# AIM OF THE TASK
Where the word "Писание" appears in a line below, copy the whole line.

[Extracted records]
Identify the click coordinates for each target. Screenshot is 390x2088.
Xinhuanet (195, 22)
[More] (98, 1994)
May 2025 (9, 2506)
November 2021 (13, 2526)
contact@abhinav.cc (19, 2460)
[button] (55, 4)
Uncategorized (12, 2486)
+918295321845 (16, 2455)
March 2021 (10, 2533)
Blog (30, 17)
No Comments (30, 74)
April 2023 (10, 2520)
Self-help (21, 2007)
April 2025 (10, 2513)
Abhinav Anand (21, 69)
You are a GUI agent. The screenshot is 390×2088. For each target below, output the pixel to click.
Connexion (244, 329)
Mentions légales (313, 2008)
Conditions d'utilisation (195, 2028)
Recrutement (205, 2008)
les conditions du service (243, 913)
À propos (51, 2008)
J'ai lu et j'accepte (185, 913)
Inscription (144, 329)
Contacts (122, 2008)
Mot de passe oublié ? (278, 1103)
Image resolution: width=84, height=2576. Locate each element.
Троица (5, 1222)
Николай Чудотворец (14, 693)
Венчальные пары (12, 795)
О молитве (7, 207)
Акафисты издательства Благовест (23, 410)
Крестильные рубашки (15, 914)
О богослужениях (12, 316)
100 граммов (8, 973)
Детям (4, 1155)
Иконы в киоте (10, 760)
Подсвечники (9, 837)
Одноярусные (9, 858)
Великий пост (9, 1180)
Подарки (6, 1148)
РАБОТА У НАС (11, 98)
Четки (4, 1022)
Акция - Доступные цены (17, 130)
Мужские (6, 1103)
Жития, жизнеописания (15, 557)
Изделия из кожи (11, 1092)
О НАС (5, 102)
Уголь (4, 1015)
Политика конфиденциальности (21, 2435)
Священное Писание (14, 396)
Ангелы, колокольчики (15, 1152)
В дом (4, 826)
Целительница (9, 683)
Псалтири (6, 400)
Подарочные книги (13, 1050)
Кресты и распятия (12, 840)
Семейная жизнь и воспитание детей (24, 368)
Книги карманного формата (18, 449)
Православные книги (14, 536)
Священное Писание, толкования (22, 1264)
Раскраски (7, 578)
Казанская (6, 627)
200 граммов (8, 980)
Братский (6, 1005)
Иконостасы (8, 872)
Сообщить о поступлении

# RESULT FOR THIS EXERCISE
Священное Писание (14, 396)
Священное Писание, толкования (22, 1264)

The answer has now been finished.